__TASK DESCRIPTION__
Return the following data verbatim, reproducing every line without alteration.
----------
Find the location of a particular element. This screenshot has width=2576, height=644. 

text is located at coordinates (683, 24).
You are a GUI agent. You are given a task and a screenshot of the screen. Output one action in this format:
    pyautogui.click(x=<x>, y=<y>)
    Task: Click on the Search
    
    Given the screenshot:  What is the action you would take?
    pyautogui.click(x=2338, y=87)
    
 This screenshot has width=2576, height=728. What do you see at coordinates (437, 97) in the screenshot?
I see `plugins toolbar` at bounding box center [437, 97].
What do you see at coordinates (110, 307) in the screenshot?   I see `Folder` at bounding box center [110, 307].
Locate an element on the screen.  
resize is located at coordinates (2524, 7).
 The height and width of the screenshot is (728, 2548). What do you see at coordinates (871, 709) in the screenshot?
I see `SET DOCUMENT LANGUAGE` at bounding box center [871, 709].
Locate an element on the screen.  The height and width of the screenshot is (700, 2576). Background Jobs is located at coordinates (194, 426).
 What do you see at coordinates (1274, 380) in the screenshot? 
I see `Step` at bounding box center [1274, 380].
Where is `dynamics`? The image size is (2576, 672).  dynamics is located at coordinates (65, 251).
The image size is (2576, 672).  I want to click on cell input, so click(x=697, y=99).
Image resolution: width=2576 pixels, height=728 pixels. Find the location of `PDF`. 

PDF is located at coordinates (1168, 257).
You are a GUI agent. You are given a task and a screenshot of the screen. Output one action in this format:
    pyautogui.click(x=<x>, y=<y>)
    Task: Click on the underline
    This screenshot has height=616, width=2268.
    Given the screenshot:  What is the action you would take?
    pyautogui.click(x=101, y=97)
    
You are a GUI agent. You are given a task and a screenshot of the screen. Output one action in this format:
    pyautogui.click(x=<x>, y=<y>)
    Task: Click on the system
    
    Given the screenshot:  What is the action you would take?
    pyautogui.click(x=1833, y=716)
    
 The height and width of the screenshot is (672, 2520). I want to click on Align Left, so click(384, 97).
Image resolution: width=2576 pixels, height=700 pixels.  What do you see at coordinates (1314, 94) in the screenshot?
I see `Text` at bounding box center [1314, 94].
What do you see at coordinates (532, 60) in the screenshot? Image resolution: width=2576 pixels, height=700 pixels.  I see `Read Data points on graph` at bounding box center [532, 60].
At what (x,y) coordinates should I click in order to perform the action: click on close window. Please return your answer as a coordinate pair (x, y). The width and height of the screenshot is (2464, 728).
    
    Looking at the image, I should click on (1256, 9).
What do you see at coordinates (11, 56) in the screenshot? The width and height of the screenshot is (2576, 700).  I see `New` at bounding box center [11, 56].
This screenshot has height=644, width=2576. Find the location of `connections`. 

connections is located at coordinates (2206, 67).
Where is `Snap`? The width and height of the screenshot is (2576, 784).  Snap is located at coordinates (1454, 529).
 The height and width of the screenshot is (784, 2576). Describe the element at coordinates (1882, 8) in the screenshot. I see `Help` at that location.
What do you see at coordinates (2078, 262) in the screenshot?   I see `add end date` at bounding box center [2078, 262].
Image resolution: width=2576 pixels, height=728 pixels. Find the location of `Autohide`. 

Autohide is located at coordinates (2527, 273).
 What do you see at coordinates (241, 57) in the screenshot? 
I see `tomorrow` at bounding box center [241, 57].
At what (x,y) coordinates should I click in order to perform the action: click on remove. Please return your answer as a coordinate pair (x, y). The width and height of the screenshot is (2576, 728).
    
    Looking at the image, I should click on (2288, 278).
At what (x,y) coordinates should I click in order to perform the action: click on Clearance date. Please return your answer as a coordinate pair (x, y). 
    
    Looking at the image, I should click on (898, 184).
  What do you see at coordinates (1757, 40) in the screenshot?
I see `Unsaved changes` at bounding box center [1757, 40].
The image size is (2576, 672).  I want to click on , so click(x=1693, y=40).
----------
__EXERCISE SOLUTION__
Find the location of a particular element. This screenshot has width=2576, height=644. 

text is located at coordinates (683, 24).
You are a GUI agent. You are given a task and a screenshot of the screen. Output one action in this format:
    pyautogui.click(x=<x>, y=<y>)
    Task: Click on the Search
    
    Given the screenshot:  What is the action you would take?
    pyautogui.click(x=2338, y=87)
    
 This screenshot has width=2576, height=728. What do you see at coordinates (437, 97) in the screenshot?
I see `plugins toolbar` at bounding box center [437, 97].
What do you see at coordinates (110, 307) in the screenshot?   I see `Folder` at bounding box center [110, 307].
Locate an element on the screen.  
resize is located at coordinates (2524, 7).
 The height and width of the screenshot is (728, 2548). What do you see at coordinates (871, 709) in the screenshot?
I see `SET DOCUMENT LANGUAGE` at bounding box center [871, 709].
Locate an element on the screen.  The height and width of the screenshot is (700, 2576). Background Jobs is located at coordinates (194, 426).
 What do you see at coordinates (1274, 380) in the screenshot? 
I see `Step` at bounding box center [1274, 380].
Where is `dynamics`? The image size is (2576, 672).  dynamics is located at coordinates (65, 251).
The image size is (2576, 672).  I want to click on cell input, so click(x=697, y=99).
Image resolution: width=2576 pixels, height=728 pixels. Find the location of `PDF`. 

PDF is located at coordinates (1168, 257).
You are a GUI agent. You are given a task and a screenshot of the screen. Output one action in this format:
    pyautogui.click(x=<x>, y=<y>)
    Task: Click on the underline
    This screenshot has height=616, width=2268.
    Given the screenshot:  What is the action you would take?
    pyautogui.click(x=101, y=97)
    
You are a GUI agent. You are given a task and a screenshot of the screen. Output one action in this format:
    pyautogui.click(x=<x>, y=<y>)
    Task: Click on the system
    
    Given the screenshot:  What is the action you would take?
    pyautogui.click(x=1833, y=716)
    
 The height and width of the screenshot is (672, 2520). I want to click on Align Left, so click(384, 97).
Image resolution: width=2576 pixels, height=700 pixels.  What do you see at coordinates (1314, 94) in the screenshot?
I see `Text` at bounding box center [1314, 94].
What do you see at coordinates (532, 60) in the screenshot? Image resolution: width=2576 pixels, height=700 pixels.  I see `Read Data points on graph` at bounding box center [532, 60].
At what (x,y) coordinates should I click in order to perform the action: click on close window. Please return your answer as a coordinate pair (x, y). The width and height of the screenshot is (2464, 728).
    
    Looking at the image, I should click on (1256, 9).
What do you see at coordinates (11, 56) in the screenshot? The width and height of the screenshot is (2576, 700).  I see `New` at bounding box center [11, 56].
This screenshot has height=644, width=2576. Find the location of `connections`. 

connections is located at coordinates (2206, 67).
Where is `Snap`? The width and height of the screenshot is (2576, 784).  Snap is located at coordinates (1454, 529).
 The height and width of the screenshot is (784, 2576). Describe the element at coordinates (1882, 8) in the screenshot. I see `Help` at that location.
What do you see at coordinates (2078, 262) in the screenshot?   I see `add end date` at bounding box center [2078, 262].
Image resolution: width=2576 pixels, height=728 pixels. Find the location of `Autohide`. 

Autohide is located at coordinates (2527, 273).
 What do you see at coordinates (241, 57) in the screenshot? 
I see `tomorrow` at bounding box center [241, 57].
At what (x,y) coordinates should I click in order to perform the action: click on remove. Please return your answer as a coordinate pair (x, y). The width and height of the screenshot is (2576, 728).
    
    Looking at the image, I should click on (2288, 278).
At what (x,y) coordinates should I click in order to perform the action: click on Clearance date. Please return your answer as a coordinate pair (x, y). 
    
    Looking at the image, I should click on (898, 184).
  What do you see at coordinates (1757, 40) in the screenshot?
I see `Unsaved changes` at bounding box center [1757, 40].
The image size is (2576, 672).  I want to click on , so click(x=1693, y=40).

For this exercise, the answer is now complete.